In Kleber Mendonça Filho’s latest (a departure of sorts after Aquarius), belonging to a place is first and foremost a question of trackable coordinates, topography, and nomenclature. The location of the titular small village is pinpointed with enough global precision that the opening shot zeroes in on it from outer space – and with that, its profile is raised proudly, perhaps as the last bastion of humanity. Not for nothing, when someone asks what the inhabitants of Bacurau are called, a young boy replies, “the people”. Once on the ground, though, the palpable sense of malaise the inhabitants feel (the matriarch has just died, mysterious coffins punctuate the side of the road) is reinforced by the town getting geographically unstuck, first identified only as “west of Pernambuco”, and later losing its literal place on the digital map of the world, in a sign of the danger to come.
That is before the film begins contrasting the eerie, textured plunge into Bacurau’s social dynamics with the jarring and brashly matter-of-fact introduction of those planning to wage war on it. Mendonça, who shares a directing credit here with his once production designer Juliano Dornelles, is as uncompromising in his references to Brazil’s culture and history as he is gleefully open to turning the film into a genre exercise, in a combination that never quite gels but was probably not meant to. It’s uneasy, and pointed, and alienating – it doesn’t let you off as easy as a mere siege thriller with some thematic finesse. Rather, it slams brutality and anthropology into each other, reveling in the dissonance.
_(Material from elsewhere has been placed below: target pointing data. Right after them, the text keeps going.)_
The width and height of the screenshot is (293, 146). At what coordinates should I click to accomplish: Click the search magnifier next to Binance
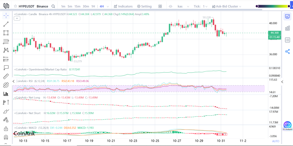pos(53,6)
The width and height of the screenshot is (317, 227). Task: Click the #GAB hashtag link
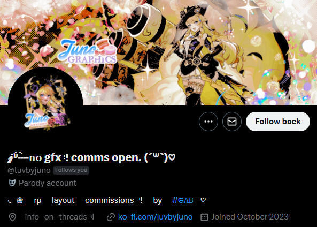[183, 200]
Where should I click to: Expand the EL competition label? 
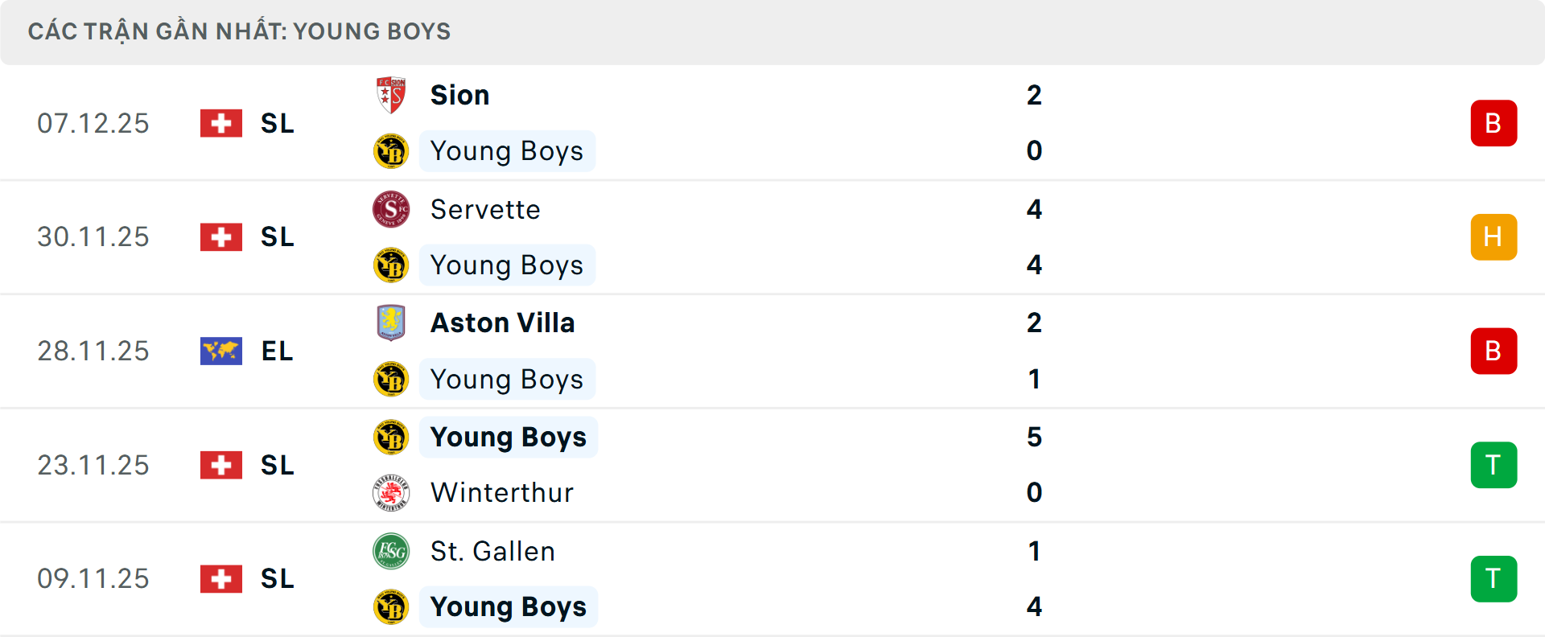click(277, 351)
And so the bunch of killers from the States are not only shown for all their coldness in casual conversation about the many different ways they’re going to massacre the people in Bacurau; they’re also portrayed as extremely bland and vacuous, and the acting is clunky (except for Udo Kier, who has perfected the art of looking slightly out of place to the point that he never actually does, not even as the German head of an organization of American assassins in Northeastern Brazil). It’s yet another layer working subtly to highlight their disturbing otherness, making their carnage even more pointlessly painful to watch. By contrast, the villagers’ nature emerges organically and with plenty of local color, even as part of a heterogeneous ensemble led by Sônia Braga’s bickering authority (but actually guided by Teresa – Barbara Colen – whose soft mournful eyes represent a lifeline throughout the story).
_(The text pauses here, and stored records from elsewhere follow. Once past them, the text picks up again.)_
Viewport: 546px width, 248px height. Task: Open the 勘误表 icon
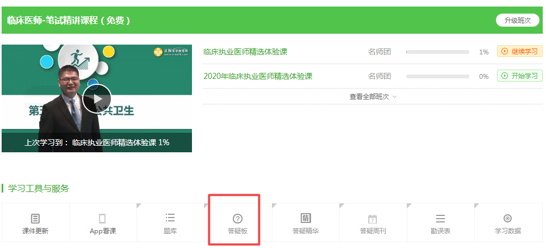tap(440, 219)
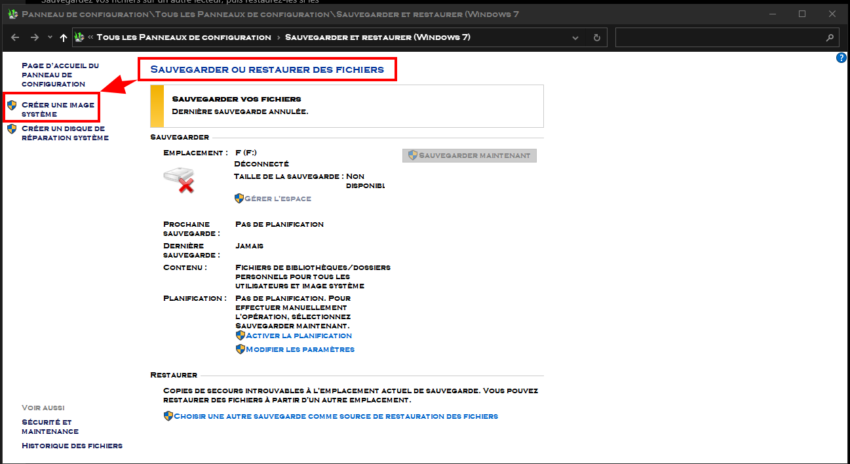Click 'Activer la planification' link
This screenshot has width=850, height=464.
pos(298,336)
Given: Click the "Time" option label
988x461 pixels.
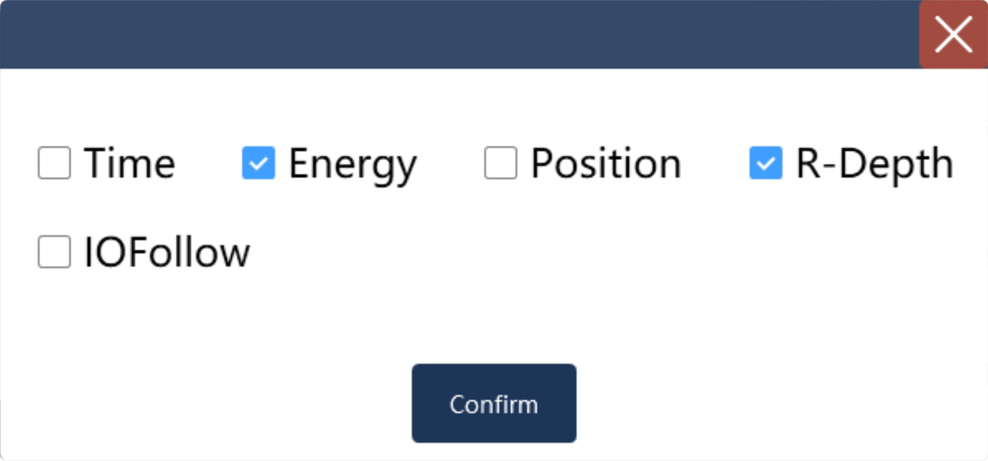Looking at the screenshot, I should [x=129, y=164].
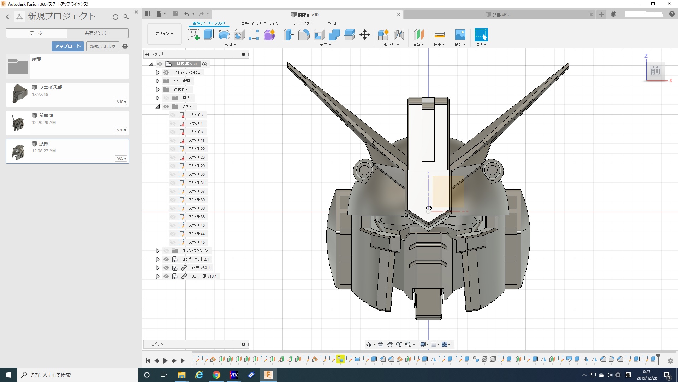Switch to the 頭部 v63 document tab
678x382 pixels.
tap(500, 15)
Another kind of geography – this time the spatial relationships governing a tense, gruesome climax in which the town decides to meet violence with violence – is surprisingly tight: Western atmospheres are peppered with sci-fi touches, the comedy is pierced by goriness, John Carpenter gets referenced by the score as if the set-up wasn’t already reminiscent of some of his greatest hits, and the mayhem neatly seals the thematic resonance with the narrative of Bolsonaro’s Brazil. Though inevitable and pretty aptly auspicious in its depiction of a community growing more resilient when its members are being picked off one by one, the link is rather broad – much like the town itself, it works better when deployed as a general symbol than as a specific example. For that, refer to another Brazilian film from this year, Gabriel Mascaro’s Divino Amor, which provided an indirect but supremely elegant political allegory.